The movement of people is the fourth dimension of globalization, alongside that of goods, financial flows and information. Nevertheless, in the globalized world, the mobility of people is subject to severe constraints and is a source of recurrent tensions between developed and developing countries. Merely the mobility of people is far from what Europe and the southern Mediterranean countries would need to take advantage of proximity and complementarity, as do other regions of the world. With dual nationalities, the diaspora includes migrants or descendants of migrants who share one or more important characteristic, like a country of origin, ethnicity, religions of origin, language, politics. 

Moroccans residing abroad represent more than 10% of the total population of the nation’s kingdom, amounting to more than 3 million people. Algerians living abroad number 7 million while Tunisians represent a figure closer to 1.2 million. More than 80% of the Maghrebi diaspora reside in France. The main objective of the symposium organized by Ipemed on May 15, 2014 in the French senate was to raise awareness that this diaspora, with its diverse and varied skills—such as business leaders, academics, researchers, doctors, etc. This goal and angle of approach remain insufficiently considered in the development of host countries or countries of origin, unlike other regions of the world. The rise of Bangalore, the Indian Silicon Valley, was made possible thanks to the emigration of young Indian engineers to California’s Silicon Valley and their return to the country.

These exchanges can not be confined to material flows; it is above all a question of allowing increased mobility of people to support vocational training and research.

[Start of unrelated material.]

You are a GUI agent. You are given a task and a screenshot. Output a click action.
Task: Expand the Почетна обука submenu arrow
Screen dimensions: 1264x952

This basin is one of the most sensitive areas in the world where multiple countries and their fates define the phenomenon of migration. Since the 1990s, there has been a presence of a two-tier migratory model.

The analysis of macroeconomic data reveals that developed and emerging countries are the main beneficiaries of the knowledge market. Migratory globalization is characterized by the complexity of new flows (elites, gender, minors, refugees) increasingly graduating but subject to less and less transparent rules of functioning. All these cross-border mobilities highlight the renewal of migration, feminization, and rejuvenation, which mainly concern highly skilled work. These are chosen according to the niches of specializations induced by new information and communication technologies, which require new skills. They are often recruited through international competitive bidding. To be even more performing, multinational firms. The Mediterranean is a new frontier between the developed world and the developing world. Performance as a new challenge to competitiveness encompasses new social, economic and cultural dimensions that go beyond the mere framework of labor mobility. This deterioration of men is also a family uprooting and a projection into the unknown. 

The guidelines for these new mobilities must be part of an ethical cooperation and, in particular, for highly skilled workers, seasonal workers, persons transferred within their companies and paid trainees. But in all cases, admissions remain subject to the holding of a contract of employment and to an examination by the member state of its economic needs.

All this free circulation is controlled by the invisible hand of the states and the multinational firms which organize thus a legalized looting of the knowledge and the know-how of the South. In 25 years, Africa will have emptied its brains, a gloomy prospect for Africa especially for its social, scientific and technological development. The paradox is that while departures have reached 20,000 per year since 1990, Africa uses foreign experts of up to 150,000 annually, spending an annual expense of $4 billion. This perpetual flight of skilled labor increases the gap between Africa and the continents in science and technology. European attractiveness contributes to the poaching of elites.